**WHAT THE TASK ASKS**
Return the data below verbatim, line for line, without any changes.

::::::::::

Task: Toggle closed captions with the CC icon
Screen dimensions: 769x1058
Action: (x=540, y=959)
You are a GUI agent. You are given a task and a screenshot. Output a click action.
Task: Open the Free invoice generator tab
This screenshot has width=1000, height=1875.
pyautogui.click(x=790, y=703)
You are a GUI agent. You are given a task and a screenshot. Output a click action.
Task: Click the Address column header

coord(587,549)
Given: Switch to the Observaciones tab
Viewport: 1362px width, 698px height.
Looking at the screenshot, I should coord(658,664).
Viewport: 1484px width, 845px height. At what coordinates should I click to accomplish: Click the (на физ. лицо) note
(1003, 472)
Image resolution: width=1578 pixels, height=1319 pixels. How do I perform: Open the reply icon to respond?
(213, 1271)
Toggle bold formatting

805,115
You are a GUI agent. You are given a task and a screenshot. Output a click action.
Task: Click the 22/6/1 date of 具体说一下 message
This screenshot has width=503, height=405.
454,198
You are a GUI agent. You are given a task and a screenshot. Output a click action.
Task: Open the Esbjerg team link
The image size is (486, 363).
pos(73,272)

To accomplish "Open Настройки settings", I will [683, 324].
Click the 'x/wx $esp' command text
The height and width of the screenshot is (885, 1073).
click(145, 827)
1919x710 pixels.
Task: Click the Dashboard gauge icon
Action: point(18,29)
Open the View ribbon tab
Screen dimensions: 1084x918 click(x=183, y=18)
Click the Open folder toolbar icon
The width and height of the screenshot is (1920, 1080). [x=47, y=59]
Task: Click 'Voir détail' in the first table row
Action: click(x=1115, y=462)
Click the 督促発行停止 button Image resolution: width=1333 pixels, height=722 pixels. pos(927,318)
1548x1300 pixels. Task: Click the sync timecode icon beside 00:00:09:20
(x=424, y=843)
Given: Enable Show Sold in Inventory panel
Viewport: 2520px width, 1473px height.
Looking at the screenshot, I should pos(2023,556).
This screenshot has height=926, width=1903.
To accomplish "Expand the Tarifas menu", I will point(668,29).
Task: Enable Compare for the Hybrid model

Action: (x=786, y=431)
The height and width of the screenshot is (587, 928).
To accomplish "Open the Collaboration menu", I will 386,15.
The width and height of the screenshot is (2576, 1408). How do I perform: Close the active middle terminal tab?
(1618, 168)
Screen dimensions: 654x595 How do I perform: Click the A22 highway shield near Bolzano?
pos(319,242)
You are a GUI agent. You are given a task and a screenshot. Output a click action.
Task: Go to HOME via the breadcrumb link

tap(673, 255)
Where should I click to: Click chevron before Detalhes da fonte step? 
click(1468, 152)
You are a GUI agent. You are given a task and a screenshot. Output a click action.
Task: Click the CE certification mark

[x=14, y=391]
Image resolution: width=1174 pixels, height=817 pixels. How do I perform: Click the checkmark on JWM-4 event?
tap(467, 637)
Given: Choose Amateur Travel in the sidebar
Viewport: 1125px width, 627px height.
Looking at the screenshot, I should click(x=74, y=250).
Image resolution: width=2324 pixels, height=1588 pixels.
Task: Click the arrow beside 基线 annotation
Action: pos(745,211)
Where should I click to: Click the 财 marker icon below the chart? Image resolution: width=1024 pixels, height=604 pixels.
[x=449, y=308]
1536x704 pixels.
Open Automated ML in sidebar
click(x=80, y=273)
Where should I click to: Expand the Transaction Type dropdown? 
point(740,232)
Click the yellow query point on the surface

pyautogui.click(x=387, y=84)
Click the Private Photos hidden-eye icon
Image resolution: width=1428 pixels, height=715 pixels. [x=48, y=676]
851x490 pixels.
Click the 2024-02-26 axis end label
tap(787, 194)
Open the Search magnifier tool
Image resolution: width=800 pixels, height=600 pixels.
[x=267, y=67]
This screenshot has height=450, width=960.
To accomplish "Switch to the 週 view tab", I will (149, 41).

::::::::::

**RESULT OF THE EXERCISE**
Task: Toggle closed captions with the CC icon
Screen dimensions: 769x1058
Action: (x=540, y=959)
You are a GUI agent. You are given a task and a screenshot. Output a click action.
Task: Open the Free invoice generator tab
This screenshot has width=1000, height=1875.
pyautogui.click(x=790, y=703)
You are a GUI agent. You are given a task and a screenshot. Output a click action.
Task: Click the Address column header

coord(587,549)
Given: Switch to the Observaciones tab
Viewport: 1362px width, 698px height.
Looking at the screenshot, I should coord(658,664).
Viewport: 1484px width, 845px height. At what coordinates should I click to accomplish: Click the (на физ. лицо) note
(1003, 472)
Image resolution: width=1578 pixels, height=1319 pixels. How do I perform: Open the reply icon to respond?
(213, 1271)
Toggle bold formatting

805,115
You are a GUI agent. You are given a task and a screenshot. Output a click action.
Task: Click the 22/6/1 date of 具体说一下 message
This screenshot has width=503, height=405.
454,198
You are a GUI agent. You are given a task and a screenshot. Output a click action.
Task: Open the Esbjerg team link
The image size is (486, 363).
pos(73,272)

To accomplish "Open Настройки settings", I will [683, 324].
Click the 'x/wx $esp' command text
The height and width of the screenshot is (885, 1073).
click(145, 827)
1919x710 pixels.
Task: Click the Dashboard gauge icon
Action: point(18,29)
Open the View ribbon tab
Screen dimensions: 1084x918 click(x=183, y=18)
Click the Open folder toolbar icon
The width and height of the screenshot is (1920, 1080). [x=47, y=59]
Task: Click 'Voir détail' in the first table row
Action: click(x=1115, y=462)
Click the 督促発行停止 button Image resolution: width=1333 pixels, height=722 pixels. pos(927,318)
1548x1300 pixels. Task: Click the sync timecode icon beside 00:00:09:20
(x=424, y=843)
Given: Enable Show Sold in Inventory panel
Viewport: 2520px width, 1473px height.
Looking at the screenshot, I should pos(2023,556).
This screenshot has height=926, width=1903.
To accomplish "Expand the Tarifas menu", I will point(668,29).
Task: Enable Compare for the Hybrid model

Action: (x=786, y=431)
The height and width of the screenshot is (587, 928).
To accomplish "Open the Collaboration menu", I will 386,15.
The width and height of the screenshot is (2576, 1408). How do I perform: Close the active middle terminal tab?
(1618, 168)
Screen dimensions: 654x595 How do I perform: Click the A22 highway shield near Bolzano?
pos(319,242)
You are a GUI agent. You are given a task and a screenshot. Output a click action.
Task: Go to HOME via the breadcrumb link

tap(673, 255)
Where should I click to: Click chevron before Detalhes da fonte step? 
click(1468, 152)
You are a GUI agent. You are given a task and a screenshot. Output a click action.
Task: Click the CE certification mark

[x=14, y=391]
Image resolution: width=1174 pixels, height=817 pixels. How do I perform: Click the checkmark on JWM-4 event?
tap(467, 637)
Given: Choose Amateur Travel in the sidebar
Viewport: 1125px width, 627px height.
Looking at the screenshot, I should click(x=74, y=250).
Image resolution: width=2324 pixels, height=1588 pixels.
Task: Click the arrow beside 基线 annotation
Action: pos(745,211)
Where should I click to: Click the 财 marker icon below the chart? Image resolution: width=1024 pixels, height=604 pixels.
[x=449, y=308]
1536x704 pixels.
Open Automated ML in sidebar
click(x=80, y=273)
Where should I click to: Expand the Transaction Type dropdown? 
point(740,232)
Click the yellow query point on the surface

pyautogui.click(x=387, y=84)
Click the Private Photos hidden-eye icon
Image resolution: width=1428 pixels, height=715 pixels. [x=48, y=676]
851x490 pixels.
Click the 2024-02-26 axis end label
tap(787, 194)
Open the Search magnifier tool
Image resolution: width=800 pixels, height=600 pixels.
[x=267, y=67]
This screenshot has height=450, width=960.
To accomplish "Switch to the 週 view tab", I will (149, 41).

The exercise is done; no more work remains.